In "Calculational Design of A Regular Model Checker by Abstract Interpretation" by Patrick Cousot (link), on page 15 it can be seen that to prove the completeness of regular model checking (Definition 12) with respect to model checking (Definition 7), Cousot is trying to prove this proposition in Lemma 15:
$$\{\underline \rho \} \times \mathcal{S}^* [ \mathsf{P}] \subseteq \mathsf{prefix}(\mathcal{S}^r[\mathsf{R}\bullet(?:\mathit{T})^*]) \Rightarrow \mathcal{S}^* [ \mathsf{P}] \subseteq \mathcal{M}[\mathsf{P}]\mathsf{R} $$
I think that the given proof does not prove this proposition, but it proves the reverse of this proposition instead, which has been proved in Lemma 14.
Does anyone agree with me? Or am I getting something wrong here?
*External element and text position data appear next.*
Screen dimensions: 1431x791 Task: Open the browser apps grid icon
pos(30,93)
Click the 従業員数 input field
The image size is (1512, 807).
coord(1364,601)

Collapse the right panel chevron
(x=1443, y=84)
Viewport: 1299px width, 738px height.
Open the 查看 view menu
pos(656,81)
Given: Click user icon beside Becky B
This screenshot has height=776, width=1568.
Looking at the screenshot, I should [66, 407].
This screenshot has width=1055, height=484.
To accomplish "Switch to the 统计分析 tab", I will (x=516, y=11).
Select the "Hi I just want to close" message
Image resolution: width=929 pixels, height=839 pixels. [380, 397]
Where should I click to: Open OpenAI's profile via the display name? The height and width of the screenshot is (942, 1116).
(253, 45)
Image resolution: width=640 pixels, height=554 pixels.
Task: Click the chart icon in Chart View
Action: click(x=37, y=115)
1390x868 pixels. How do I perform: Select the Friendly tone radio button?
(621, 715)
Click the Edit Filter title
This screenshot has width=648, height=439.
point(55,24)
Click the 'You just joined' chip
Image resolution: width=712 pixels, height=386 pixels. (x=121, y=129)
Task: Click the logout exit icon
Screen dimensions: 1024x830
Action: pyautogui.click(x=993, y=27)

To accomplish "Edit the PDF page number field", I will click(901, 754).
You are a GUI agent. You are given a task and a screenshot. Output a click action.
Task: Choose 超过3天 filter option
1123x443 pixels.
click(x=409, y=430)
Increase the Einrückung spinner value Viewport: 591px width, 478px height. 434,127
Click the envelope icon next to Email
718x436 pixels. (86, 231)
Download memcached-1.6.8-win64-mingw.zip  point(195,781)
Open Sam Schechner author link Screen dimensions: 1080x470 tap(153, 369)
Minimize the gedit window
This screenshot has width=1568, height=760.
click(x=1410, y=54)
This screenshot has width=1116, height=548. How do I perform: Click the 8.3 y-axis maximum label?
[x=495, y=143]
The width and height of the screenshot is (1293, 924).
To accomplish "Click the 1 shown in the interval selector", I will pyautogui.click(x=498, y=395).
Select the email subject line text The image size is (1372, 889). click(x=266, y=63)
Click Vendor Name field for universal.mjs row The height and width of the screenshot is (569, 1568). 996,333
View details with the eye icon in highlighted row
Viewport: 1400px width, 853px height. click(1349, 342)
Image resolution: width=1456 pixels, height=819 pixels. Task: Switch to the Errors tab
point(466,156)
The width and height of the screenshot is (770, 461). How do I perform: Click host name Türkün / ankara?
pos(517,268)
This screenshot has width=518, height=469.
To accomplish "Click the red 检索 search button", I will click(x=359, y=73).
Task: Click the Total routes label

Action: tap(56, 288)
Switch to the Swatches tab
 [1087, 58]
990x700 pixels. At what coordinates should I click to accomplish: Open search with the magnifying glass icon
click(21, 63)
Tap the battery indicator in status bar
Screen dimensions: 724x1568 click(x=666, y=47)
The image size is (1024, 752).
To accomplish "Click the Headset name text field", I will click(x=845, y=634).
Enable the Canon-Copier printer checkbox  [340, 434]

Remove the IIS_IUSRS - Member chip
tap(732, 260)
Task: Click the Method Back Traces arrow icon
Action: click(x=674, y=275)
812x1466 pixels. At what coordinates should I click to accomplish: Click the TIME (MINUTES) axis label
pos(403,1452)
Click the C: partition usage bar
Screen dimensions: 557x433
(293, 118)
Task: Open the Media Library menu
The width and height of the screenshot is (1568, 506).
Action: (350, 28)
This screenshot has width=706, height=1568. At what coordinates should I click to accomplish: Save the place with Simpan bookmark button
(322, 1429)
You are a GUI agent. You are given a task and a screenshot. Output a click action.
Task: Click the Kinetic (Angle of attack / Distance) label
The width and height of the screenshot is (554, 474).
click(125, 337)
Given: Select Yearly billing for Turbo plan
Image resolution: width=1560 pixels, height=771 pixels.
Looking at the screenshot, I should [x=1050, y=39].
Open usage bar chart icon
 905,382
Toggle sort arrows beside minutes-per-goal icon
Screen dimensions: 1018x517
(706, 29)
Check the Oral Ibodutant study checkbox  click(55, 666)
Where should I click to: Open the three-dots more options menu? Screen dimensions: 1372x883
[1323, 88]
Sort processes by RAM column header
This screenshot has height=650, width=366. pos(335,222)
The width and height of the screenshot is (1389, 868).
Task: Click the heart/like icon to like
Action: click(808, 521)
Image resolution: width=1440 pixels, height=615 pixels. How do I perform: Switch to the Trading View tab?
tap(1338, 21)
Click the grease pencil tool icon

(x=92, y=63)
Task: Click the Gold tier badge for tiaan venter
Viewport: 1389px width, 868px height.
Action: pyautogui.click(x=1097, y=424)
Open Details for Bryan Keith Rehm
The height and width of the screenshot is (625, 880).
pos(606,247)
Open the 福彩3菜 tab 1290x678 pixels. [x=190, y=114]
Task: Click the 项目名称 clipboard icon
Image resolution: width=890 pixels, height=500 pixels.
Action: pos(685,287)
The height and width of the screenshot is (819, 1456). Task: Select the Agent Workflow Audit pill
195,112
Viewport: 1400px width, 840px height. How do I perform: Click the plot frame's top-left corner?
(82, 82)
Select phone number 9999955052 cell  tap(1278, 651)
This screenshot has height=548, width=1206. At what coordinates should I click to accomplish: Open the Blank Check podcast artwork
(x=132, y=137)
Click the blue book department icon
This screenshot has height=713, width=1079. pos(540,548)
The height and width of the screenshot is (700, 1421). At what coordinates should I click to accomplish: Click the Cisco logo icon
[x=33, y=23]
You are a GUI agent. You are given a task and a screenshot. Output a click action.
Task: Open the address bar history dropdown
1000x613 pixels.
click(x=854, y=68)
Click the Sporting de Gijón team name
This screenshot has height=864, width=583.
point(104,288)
Also, I think that the statement of Lemma 14 is wrong. First, I have not seen the definition of $\mathcal{M}$ that does not take $\underline{\rho}$ (an initial environment) in the paper, and second, if we assume that $\mathcal{M}[\mathsf{P}] \mathsf{R}$ is an abbreviation of $\mathcal{M}[\mathsf{P}] \langle \underline{\rho}, \mathsf{R}\rangle$ (which is defined) then it should be considered that $\mathcal{M}[\mathsf{P}] \langle \underline{\rho}, \mathsf{R}\rangle$ contains $\pi$ (prefix traces) while $\mathsf{prefix}(\mathcal{S}^r [\mathsf{R}\bullet(?:\mathit{T})^*])$ contains $\langle \underline{\rho},\pi \rangle$ (pairs consisting of an initial environment and a prefix trace), so they are not comparable or in other words, the inclusion never holds.